Lugosi's Dr. Vollin becomes obsessed with the young dancer he saves with his surgical skill. With the unwilling help of escaped murderer Karloff (who gets the more sympathetic role here), he intends to revenge himself on everyone who's wronged him in the first fifteen minutes of the movie. Much hilarity and scenery-chewing ensues, along with some woeful comic relief, some ingenious death traps and hidden rooms (and rooms with hidden properties), and one of Karloff's subtlest performances.

As a strange bonus, Karloff's character ends up looking a lot like the inspiration for the Batman villain Two-Face, just as the protagonist of an earlier horror movie, The Man Who Laughs, is the spitting image of The Joker. Recommended.

Fear of a Black Cat

The Black Cat, written by Peter Ruric and Edgar Ulmer, 'inspired' by the short story by Edgar Allan Poe; directed by Edgar G. Ulmer; starring Bela Lugosi (Dr. Werdegast) and Boris Karloff (Poelzig) (1934): Karloff and Lugosi made seven movies together for Universal in the 1930's. This is the best of them, thanks in large part to B-movie auteur Edgar Ulmer's direction and set design. Lugosi's Werdegast was a Hungarian soldier imprisoned by the Russians for 18 years after World War One; Poelzig was his nemesis, a Russian military officer.
Lugosi's unusually heroic (for him) character tries to save an American couple from the Satanic Poelzig, now living in a Hungarian military fort turned into a manion, while also trying to discover the fate of his wife and child at the hands of the former enemy military commander.

The set design, lighting, and costuming all present a sort of Art Deco Gothic look that suits the material. Poelzig really is the leader of a Satanic cult. He also married Werdegast's wife after his imprisonment. And where is the daughter?
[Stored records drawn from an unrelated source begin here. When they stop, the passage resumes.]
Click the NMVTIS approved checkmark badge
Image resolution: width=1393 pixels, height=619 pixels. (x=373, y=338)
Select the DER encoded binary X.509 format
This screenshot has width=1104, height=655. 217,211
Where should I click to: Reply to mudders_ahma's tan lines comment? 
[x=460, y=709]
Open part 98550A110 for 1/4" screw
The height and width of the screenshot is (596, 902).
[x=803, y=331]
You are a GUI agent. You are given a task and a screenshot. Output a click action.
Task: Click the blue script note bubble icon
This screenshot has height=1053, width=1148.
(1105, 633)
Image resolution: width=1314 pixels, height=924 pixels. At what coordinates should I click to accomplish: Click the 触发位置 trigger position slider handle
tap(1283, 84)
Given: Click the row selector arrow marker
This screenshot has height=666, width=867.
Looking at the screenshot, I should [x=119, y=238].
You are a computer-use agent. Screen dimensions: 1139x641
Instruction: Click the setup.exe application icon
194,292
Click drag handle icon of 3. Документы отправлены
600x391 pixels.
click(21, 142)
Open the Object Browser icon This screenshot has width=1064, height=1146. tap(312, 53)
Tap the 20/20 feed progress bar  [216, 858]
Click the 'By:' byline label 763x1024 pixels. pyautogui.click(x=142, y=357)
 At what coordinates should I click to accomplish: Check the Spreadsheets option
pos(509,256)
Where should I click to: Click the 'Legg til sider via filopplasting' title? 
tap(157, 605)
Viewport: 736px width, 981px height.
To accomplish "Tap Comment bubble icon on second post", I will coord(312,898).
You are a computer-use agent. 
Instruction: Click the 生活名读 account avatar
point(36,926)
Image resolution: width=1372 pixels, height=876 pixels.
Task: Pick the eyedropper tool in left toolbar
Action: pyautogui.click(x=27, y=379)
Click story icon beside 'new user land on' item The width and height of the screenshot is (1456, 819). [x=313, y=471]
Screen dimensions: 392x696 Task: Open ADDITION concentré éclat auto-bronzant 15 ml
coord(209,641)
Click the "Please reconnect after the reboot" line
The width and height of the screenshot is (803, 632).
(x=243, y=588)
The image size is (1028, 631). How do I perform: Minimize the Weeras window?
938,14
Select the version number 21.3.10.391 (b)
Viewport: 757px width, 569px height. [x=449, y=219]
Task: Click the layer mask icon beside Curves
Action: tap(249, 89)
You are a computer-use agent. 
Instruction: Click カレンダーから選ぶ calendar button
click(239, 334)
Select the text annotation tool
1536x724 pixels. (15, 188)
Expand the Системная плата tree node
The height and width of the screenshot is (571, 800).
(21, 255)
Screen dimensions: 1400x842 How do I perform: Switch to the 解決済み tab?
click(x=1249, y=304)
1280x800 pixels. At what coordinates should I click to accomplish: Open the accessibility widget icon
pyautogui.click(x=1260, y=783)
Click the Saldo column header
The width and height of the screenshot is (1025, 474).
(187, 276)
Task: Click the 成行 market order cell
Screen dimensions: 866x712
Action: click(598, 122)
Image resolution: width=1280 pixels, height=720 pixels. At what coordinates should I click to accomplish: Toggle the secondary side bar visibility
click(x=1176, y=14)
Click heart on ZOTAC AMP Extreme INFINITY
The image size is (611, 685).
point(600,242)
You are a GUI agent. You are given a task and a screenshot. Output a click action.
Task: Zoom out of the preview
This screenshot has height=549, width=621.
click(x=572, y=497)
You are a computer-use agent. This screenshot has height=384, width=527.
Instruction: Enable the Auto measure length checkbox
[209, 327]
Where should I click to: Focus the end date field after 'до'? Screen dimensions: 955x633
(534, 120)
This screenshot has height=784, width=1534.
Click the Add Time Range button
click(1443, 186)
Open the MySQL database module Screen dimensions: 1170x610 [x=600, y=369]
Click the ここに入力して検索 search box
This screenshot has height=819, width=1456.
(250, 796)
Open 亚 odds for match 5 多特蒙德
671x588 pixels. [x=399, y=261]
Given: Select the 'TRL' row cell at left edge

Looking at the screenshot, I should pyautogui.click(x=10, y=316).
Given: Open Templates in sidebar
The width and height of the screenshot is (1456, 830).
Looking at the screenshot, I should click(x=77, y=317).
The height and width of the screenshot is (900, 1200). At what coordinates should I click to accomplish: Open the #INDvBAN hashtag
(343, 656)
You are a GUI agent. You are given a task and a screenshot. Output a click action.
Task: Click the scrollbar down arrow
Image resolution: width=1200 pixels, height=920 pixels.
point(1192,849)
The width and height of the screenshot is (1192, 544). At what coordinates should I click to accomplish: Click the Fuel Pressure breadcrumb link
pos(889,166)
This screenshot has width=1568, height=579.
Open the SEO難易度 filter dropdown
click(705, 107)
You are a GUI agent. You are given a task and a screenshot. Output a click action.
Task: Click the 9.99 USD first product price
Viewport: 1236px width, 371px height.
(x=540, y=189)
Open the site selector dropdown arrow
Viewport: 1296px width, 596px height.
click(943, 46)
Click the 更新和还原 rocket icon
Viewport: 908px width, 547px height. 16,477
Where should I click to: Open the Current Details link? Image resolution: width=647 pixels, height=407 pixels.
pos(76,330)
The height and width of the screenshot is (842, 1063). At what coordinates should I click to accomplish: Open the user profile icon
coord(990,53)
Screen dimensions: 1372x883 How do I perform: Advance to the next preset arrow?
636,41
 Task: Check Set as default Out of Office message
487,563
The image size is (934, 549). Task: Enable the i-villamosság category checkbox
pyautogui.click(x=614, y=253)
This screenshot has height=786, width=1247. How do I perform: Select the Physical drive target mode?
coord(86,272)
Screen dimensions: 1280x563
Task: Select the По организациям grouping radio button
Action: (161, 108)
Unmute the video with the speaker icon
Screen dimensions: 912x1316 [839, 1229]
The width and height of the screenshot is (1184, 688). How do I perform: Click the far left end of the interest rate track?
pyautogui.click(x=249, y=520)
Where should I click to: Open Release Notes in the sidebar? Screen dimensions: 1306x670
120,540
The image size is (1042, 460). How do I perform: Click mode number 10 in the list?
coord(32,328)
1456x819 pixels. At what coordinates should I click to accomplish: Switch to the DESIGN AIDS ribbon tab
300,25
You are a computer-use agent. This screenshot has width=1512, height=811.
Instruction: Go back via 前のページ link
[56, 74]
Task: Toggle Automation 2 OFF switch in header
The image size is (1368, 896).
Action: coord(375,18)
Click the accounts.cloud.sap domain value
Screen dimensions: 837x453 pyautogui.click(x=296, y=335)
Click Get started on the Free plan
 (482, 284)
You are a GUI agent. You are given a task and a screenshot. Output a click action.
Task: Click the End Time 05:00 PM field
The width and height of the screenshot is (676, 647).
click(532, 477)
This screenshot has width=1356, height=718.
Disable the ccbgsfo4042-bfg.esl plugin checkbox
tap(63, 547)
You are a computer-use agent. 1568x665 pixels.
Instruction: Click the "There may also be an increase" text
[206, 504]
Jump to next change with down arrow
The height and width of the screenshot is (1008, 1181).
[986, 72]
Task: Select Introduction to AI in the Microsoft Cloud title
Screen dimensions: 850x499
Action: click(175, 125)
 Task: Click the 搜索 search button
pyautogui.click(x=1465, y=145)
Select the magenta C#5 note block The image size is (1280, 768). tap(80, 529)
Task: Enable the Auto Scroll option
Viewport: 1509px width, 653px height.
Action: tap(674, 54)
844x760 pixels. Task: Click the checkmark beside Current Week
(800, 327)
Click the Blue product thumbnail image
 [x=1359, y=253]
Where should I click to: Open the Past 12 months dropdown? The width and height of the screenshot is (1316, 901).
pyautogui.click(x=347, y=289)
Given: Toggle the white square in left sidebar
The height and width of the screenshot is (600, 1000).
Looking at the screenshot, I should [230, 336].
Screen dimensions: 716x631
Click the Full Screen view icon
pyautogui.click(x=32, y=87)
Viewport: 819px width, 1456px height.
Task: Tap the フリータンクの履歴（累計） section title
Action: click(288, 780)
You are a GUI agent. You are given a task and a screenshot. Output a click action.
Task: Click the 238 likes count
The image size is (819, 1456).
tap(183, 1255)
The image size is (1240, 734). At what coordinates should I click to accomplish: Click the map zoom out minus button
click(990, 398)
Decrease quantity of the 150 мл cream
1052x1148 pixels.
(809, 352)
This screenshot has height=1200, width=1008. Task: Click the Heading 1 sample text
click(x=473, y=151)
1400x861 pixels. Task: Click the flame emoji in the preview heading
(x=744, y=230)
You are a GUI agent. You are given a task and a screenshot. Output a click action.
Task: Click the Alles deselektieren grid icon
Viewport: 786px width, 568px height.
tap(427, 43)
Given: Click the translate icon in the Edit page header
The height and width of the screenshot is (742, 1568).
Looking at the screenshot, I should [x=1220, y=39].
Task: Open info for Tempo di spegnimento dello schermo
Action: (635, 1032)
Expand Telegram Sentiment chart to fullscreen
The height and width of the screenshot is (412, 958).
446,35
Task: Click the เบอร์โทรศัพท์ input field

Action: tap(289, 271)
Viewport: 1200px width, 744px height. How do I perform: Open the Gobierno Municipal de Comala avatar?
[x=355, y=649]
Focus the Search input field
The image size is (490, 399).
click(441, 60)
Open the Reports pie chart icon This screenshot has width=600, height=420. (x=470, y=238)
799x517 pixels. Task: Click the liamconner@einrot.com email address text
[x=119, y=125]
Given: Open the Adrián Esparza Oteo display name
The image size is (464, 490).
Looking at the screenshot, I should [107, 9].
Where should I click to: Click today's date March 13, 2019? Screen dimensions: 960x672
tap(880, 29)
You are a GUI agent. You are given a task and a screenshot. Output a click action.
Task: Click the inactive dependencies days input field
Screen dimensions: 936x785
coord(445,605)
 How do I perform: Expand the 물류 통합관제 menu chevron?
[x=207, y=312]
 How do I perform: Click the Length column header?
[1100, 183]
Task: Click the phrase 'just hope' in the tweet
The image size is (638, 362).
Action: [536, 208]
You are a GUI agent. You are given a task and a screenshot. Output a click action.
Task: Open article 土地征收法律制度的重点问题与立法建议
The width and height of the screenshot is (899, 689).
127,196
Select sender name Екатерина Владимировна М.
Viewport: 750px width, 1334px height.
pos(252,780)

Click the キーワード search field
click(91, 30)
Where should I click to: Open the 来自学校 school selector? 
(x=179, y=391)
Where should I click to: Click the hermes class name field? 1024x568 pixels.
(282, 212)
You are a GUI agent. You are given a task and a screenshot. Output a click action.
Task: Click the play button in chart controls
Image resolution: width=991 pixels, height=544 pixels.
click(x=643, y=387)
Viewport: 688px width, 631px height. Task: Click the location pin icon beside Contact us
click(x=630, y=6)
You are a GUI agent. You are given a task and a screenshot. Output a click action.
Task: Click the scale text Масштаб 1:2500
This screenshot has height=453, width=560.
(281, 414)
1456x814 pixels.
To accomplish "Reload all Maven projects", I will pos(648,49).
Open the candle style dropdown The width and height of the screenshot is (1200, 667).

As with every one of the Karloff/Lugosi collaborations I've seen, the romantic leads are bland and forgettable, and the comic-relief bits are excruciating. Thankfully, Karloff and Lugosi aren't. Lugosi is uncharacteristically subdued here, possibly because he finally gets to play the hero. The movie looks great and has some nice, snappy dialogue ("Even the phone is dead" being my favourite one-liner). And there are dead women preserved in giant glass bottles and a high-stakes chess game! No killer apes, though.

The Poe elements are almost non-existent, limited pretty much to hints of heterosexual necrophilia and a black cat that wanders through at points to scare Werdegast, who suffers from fear of cats. Highly recommended.